*

  • jorge furtado'nun 1989 yapımı 12 dakikalık kısa filmi. film tamamen tanımlardan oluşmuştur. fazladan tek kelime etmez, brazilyanın porto alegresindeki çiçekler adasından bahsederken. önce domatesin sonra insanın sonra, parfümün sonra çiceğin sonra domuzun sonra çöpün sonra süper marketin sonra çocukların ne olduğunu öğreniriz.

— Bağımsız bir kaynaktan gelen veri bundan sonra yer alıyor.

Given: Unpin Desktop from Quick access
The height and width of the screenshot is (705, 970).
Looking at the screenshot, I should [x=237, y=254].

    "bu film bir kurgu değildir.
    çiçekler adası gerçekten vardır.
    tanrı yoktur. "
  • orijinal, akici ve carpici bir sinema dili olan jorge furtado'nun bir kisa filmi. turkce altyazili izlemek icin:
    (bkz: http://touch.dailymotion.com/…flowers-c_shortfilms)
  • bu yapıt hakkında izlemeden önce herhangi bir malumatım yoktu. ilk iki uyarı cümlesinin ardından "tanrı yoktur" yazısı ile başladı film. arkasından da dönen dünya grafiği, ve hemen ardından peşi sıra gelen bir sürü tanım... tamam dedim, şimdi filmin sonuna dek müstehzi bir ses tonuyla tanımlar yapılacak ve akabinde bir şekilde "gördüğünüz gibi tanrı yoktur" denilecek. inanç sahibi bir kimse olarak rahatsız edici bir deneyim bekliyordum.

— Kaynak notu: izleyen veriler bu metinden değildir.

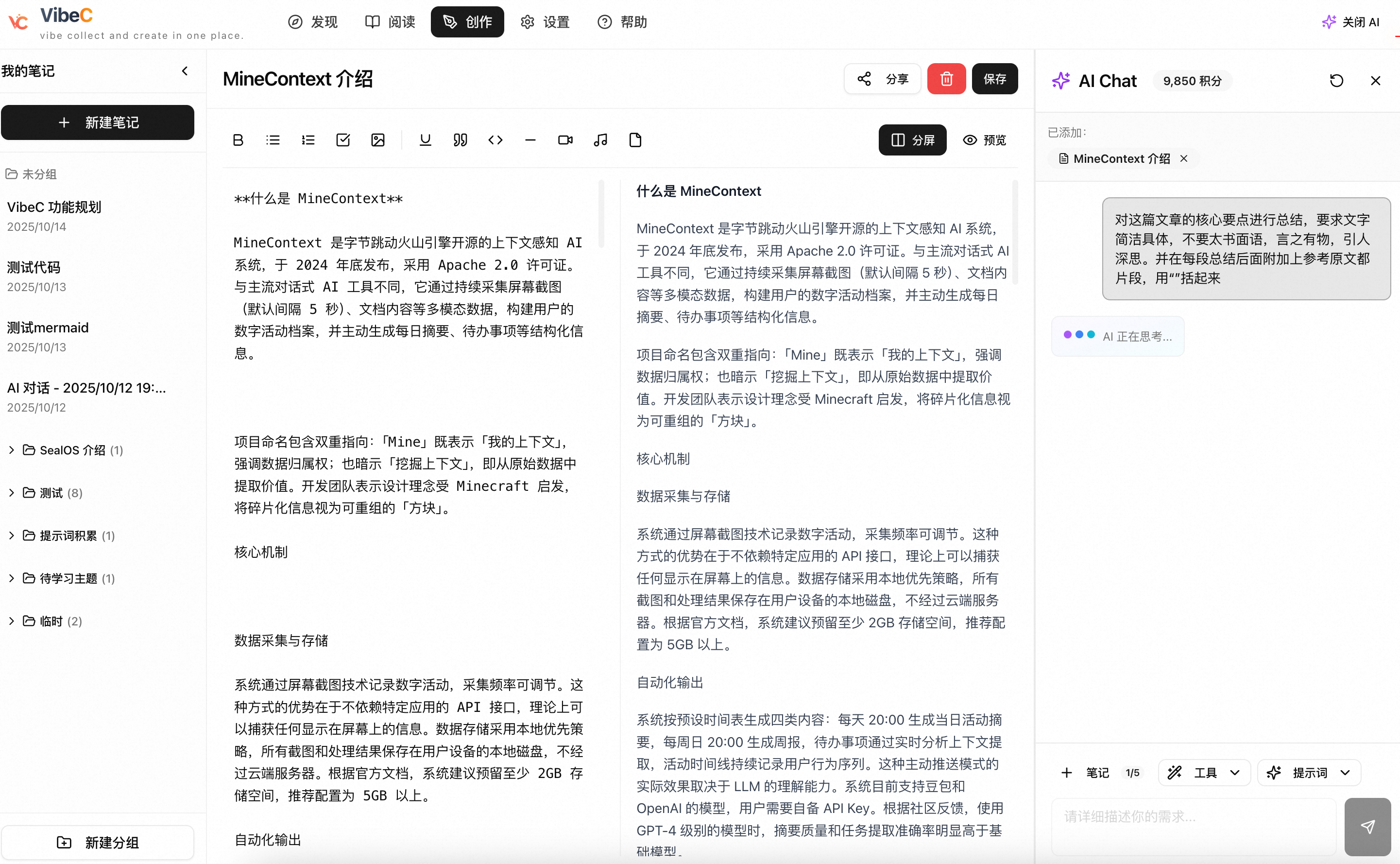Send the AI chat message
This screenshot has width=1400, height=864.
(1367, 826)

    film tanımlarla başladı ve üslubunu hiç bozmadan devam etti. yer yer ilginçleşiyordu. sonunda ne diyecekler diye merak ediyordum. ve çok geçmeden filmin meramının anlaşıldığı çiçekler adası sahneleri geldi...

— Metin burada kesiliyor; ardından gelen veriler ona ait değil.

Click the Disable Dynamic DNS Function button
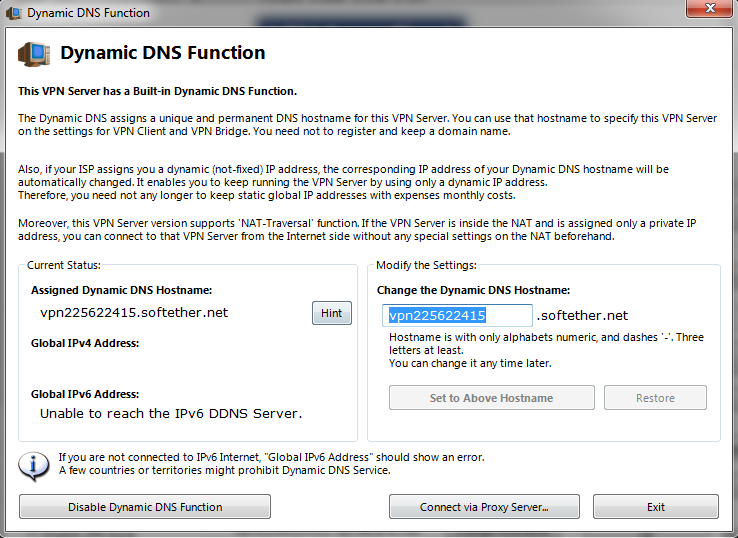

    ve şimdi dumurlardayım. arkadaşım böyle bir konuyu bu kadar sukunetle nasıl ele alabildin, nasıl oldu da böylesi bir öfkeyi dillere destan sarkastik bir üslupla yazıya dökebildin, böylesi sert bir mesajı nasıl böyle dingin cümlelerle verebildin. normal bir belgeselde görülünce artık aldırış bile edilmeyen bir konuyu, nasıl böyle taze anlatabildin.

    şapka çıkartıyorum sana jorge furtado. ters köşeye yatırdın beni. daha izlemeden "rahatsız edici bir deneyim" filan diyordum, bin kat rahatsız oldum.
  • insanın domuzdan daha değersiz bir varlık olduğunu kusursuz bir mantık silsilesi ile 13 dakikada kanıtlayan/anlatan belgesel. kapitalizme giydiriyormuş, sistemi deşiyormuş falan önemli değil, hayvanlar gibi utanıyorsunuz bunu izleyince, çok net.
  • "gelişmiş beyin ve kavrayıcı başparmaklara sahip" insanoğlunun yarattığı utanç verici eseri çarpıcı bir biçimde ortaya koyan, kapitalizmin özgürlük anlayışına ayarın hasını veren belgesel.
  • troll olsaydım "tamam kabul, domuzlar çiçek adasındaki insanlardan yiyecek bulma konusunda daha şanslı olabilirler ancaaaak; hiç bi insanı da ağzında elma götünde fiyonk kuyrukla servis etmiyolar" diye düşünebilirdim. neyse ki troll değilim.
  • "özgürlük, insanların düşlerini canlı tutan bir sözcüktür, ne ifade ettiğini kimse açıklayamaz ama herkes anlar"
  • bazı kamiller tarafından 'domuzun insandan daha üstün gösterilmeye çalışıldığı' bir film olduğu söyleniyor. ha evet tabi.

    tanım: mükemmel ötesi bir belgeseldir.